Chef Bijeaux loves surf and turf ingredients. Pork, beef, oysters and veggies are featured on Café Josephine’s menu. Lovers of open fire cooking are ushered into an enhanced flavor experience.
SUNSET — It’s 4:44 p.m. and customers are gathered around the restaurant’s front door.
Meanwhile, all varieties of cars and trucks continue to hurriedly drive onto the establishment’s parking lot. Each of the vehicle’s occupants shares an expression of nervous anticipation as if they know something spectacular is happening inside Café Josephine and they do not want to miss out.
When the doors open at 5 p.m., a line develops in front of the hostess. She asks each person, couple and group, “Do you have a reservation?”
Tension around the faces of those who secured a seat dissipates after sitting at a dinner table. Customers who who did not call ahead, figuring to roll the dice in hopes of being fortunate enough for a prized seat, stand or sit near the charbroiling oyster and meat grilling station if there is room. A wait here can take two to three hours.
A group of food lovers from around the state understand the need for a reservation at Café Josephine which is located in Sunset, about 10 minutes off of Interstate 49. Those who eat at this restaurant could be considered culinary pilgrims who trek to this out-of-the-way eatery which is led by Carencro-born Chef Troy Bijeaux.
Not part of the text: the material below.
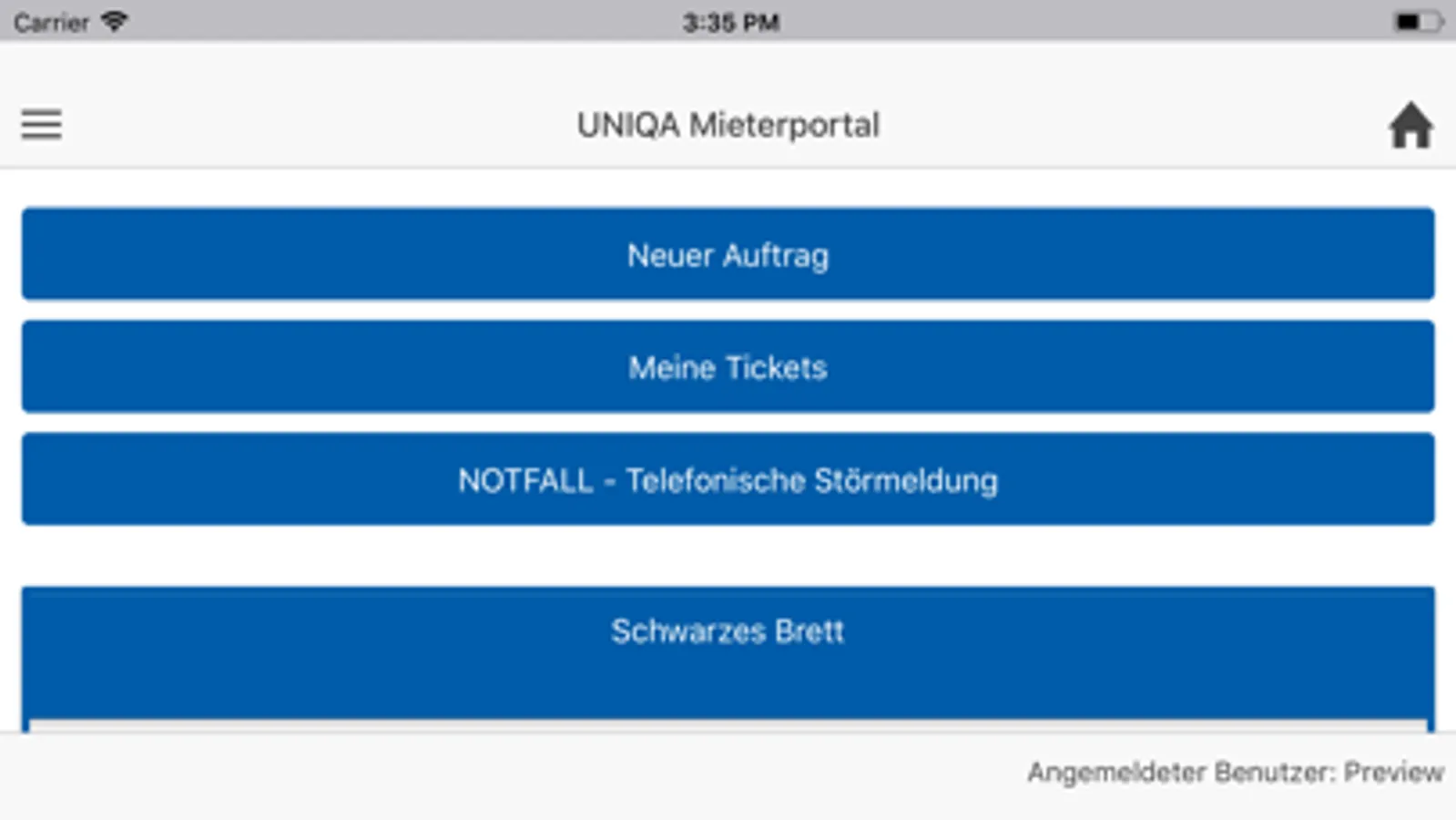
Task: Click the white bulletin panel under Schwarzes Brett
Action: 728,725
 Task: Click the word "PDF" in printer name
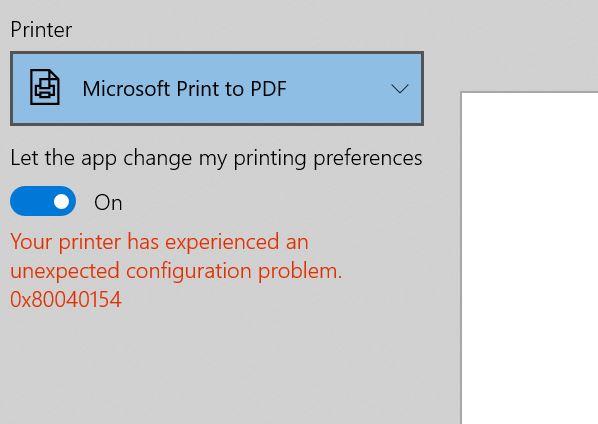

This man, who worked in the flooring business for 20 years, is about 6-foot-1, pleasantly plump (great cooks are not skinny), with a heavy Cajun accent, jovial personality and just maybe the a true kitchen savant.
“I never went to cooking school. I never worked in a professional kitchen. I never had a restaurant until this one,” he explains while pouring a creamy sauce over and around a dozen charbroiling oysters in the grill station that sits near the restaurant entrance. “My menu was created while sitting on a couch. The only reason I am here and successful is because of God.”
Like a music prodigy who just understands how a piano is supposed to sound, Bijeaux gets food and flavor.
It is difficult to choose what to eat off the restaurant menu because the plates that are delivered to tables from kitchen dazzle the visual and olfactory senses.
Crab meat stuffed egg rolls — Bijeaux’s wife Melissa was not convinced about the dish’s potential when he initially shared it — is a grand example of the kind of flavor dish Bijeaux dreams of. The appetizer consists of white crab meat wrapped in an egg roll and fried before it is served over a bed of lettuce and topped with pecan pepper jelly, spicy mayonnaise and sriracha.
The eggplant crab dish will have a foodie paying homage to Bijeaux’s menu and recipe creating skills. Plated in a white bowl, the dish consists of three deep fried eggplant medallions layered with grilled tomatoes and topped with crab dip and Louisiana jumbo lump crab meat with three fried shrimp and angel hair pasta on the side.
Café Josephine is a word-of-mouth restaurant. Connoisseurs of Louisiana-inspired foods will eat and become a believer and follower of the creations of Chef Bijeaux.